Popular talk about business is so negative. Business is a “rat-race,” where there is only one winner and he is a rat. Business is “dog eat dog,” where people will do anything to be successful, even if they do harm to others.
If this were necessarily true, successful business people should be ashamed for being successful. It is not true.
The term “Conscious Capitalism” refers to an alternative way of thinking about business that incorporates two elements, unsurprisingly, capitalism, and consciousness. (It differs only slightly to the UK term “conscious business.”)
It would be hard to dispute that capitalism has improved the lives of more people, in more places, in more ways, than any other economic system in the history of humankind.
However, it has suffered reputational damage caused by “crony capitalism,” the single-minded pursuit of “shareholder value,” “short-termism,” and other socially offensive practices.
A strong advocate, John Mackay (Founder and CEO of Whole Foods Market), uses the caterpillar and the butterfly as a metaphor to describe the difference between the ugly capitalism and conscious capitalism.
The caterpillar increases in mass 1000 times from birth to the point at which it enters the cocoon. It does this by focusing on only one thing, eating everything it can. When it emerges from the darkness of the cocoon as a beautiful butterfly, it flies around looking after its own comparatively modest needs. In the process, the butterfly pollinates other flowers and creates abundant growth.
The “consciousness” part of conscious capitalism refers to the awareness of the inextricable interconnectedness of all five spheres of business – ownership, leadership, staff, customers, and the ecosystem that encompasses the business.
When owners demand a disproportionate share of the income generated by the business they reduce what is available to reward and motivate staff.
When leaders focus singularly on output, they see staff as a human resource, too easily forgetting that this “resource” is a sentient resource. Staff talent is a complex and acutely sensitive contributor to profit and customer satisfaction, which leaders must curated. Talent cannot be owned.
Customers are not sold goods or services, they buy them.
A pet food company produced a range of dog food of such quality that it was suitable for human consumption. The only problem was that the dogs would not eat the dog food! Losing intimacy with consumer needs, problems, tastes, or trends inevitably leads to the same problem, the dogs not eating the dog food.

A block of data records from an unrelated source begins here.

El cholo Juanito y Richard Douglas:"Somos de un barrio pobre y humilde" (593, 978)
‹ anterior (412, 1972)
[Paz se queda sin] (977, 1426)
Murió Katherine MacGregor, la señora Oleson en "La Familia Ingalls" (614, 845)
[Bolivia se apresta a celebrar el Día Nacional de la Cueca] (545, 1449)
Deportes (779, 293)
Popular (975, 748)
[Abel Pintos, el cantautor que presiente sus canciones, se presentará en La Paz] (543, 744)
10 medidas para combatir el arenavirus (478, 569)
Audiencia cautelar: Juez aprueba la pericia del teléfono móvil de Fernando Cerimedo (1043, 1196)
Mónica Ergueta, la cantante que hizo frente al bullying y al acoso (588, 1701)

A short-term view in business not only affects profit reporting, it inevitably leads to the neglect of investment in the future. Short-termism also affects the quality of relationships with staff and customers. A breach of trust today leaves, at best, a residue of doubt that lingers.
Conscious capitalism is the unbridled pursuit of benefit for owners, leaders, staff, customers, and the ecosystem that encompasses the business. It is a pursuit only realised when all win.
I write this here because everyone who knows SYSPRO recognizes that is a company operating in accord with the principles of conscious capitalism.